■ **STATED TASK**:
Output everything from the line containing "The width and height of the screenshot is (1018, 400)." down to the end of the rows, reproducing each line without alteration.

■ **EXCERPTED DATA**:
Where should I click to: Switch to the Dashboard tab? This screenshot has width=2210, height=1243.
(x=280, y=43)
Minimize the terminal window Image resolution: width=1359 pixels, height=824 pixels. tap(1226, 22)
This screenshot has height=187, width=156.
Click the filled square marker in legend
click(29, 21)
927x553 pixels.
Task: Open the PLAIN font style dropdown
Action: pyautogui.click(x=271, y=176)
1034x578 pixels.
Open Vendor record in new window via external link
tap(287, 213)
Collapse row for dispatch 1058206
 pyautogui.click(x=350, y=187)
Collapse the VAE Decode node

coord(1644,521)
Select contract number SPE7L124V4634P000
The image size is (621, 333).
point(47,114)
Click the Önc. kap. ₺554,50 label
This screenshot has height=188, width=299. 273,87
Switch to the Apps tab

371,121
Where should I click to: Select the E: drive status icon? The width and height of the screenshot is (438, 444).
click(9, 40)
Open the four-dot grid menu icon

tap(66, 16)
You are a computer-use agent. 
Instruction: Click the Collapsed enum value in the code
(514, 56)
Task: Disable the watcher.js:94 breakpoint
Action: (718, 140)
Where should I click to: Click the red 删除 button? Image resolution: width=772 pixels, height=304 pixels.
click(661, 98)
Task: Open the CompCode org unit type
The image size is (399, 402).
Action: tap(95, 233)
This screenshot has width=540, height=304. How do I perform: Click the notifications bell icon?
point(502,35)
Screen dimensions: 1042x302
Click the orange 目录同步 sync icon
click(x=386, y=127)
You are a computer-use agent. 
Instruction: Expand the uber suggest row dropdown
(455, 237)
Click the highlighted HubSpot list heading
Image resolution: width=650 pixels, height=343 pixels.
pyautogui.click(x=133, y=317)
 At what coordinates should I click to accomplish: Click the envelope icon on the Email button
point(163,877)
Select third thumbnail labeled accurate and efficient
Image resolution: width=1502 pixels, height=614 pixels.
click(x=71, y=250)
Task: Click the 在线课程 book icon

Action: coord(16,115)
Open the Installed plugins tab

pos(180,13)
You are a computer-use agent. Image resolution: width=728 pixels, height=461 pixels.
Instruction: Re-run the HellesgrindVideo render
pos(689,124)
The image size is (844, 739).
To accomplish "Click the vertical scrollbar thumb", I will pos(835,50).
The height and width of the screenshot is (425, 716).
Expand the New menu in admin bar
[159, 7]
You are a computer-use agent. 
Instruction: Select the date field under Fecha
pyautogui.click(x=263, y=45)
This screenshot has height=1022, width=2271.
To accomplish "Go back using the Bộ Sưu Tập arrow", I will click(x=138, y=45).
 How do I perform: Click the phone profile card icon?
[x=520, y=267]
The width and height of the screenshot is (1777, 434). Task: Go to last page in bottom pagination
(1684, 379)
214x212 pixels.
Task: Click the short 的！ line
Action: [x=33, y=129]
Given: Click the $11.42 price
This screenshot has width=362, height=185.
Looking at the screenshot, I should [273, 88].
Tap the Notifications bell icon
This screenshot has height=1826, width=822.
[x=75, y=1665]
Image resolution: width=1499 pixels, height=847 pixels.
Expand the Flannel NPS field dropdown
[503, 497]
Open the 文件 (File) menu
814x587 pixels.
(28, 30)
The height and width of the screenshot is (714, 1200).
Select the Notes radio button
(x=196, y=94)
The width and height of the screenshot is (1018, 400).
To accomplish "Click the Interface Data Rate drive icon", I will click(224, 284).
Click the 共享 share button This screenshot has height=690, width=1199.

■ **SOLVED EXERCISE**:
The width and height of the screenshot is (1018, 400).
To accomplish "Click the Interface Data Rate drive icon", I will click(224, 284).
Click the 共享 share button This screenshot has height=690, width=1199.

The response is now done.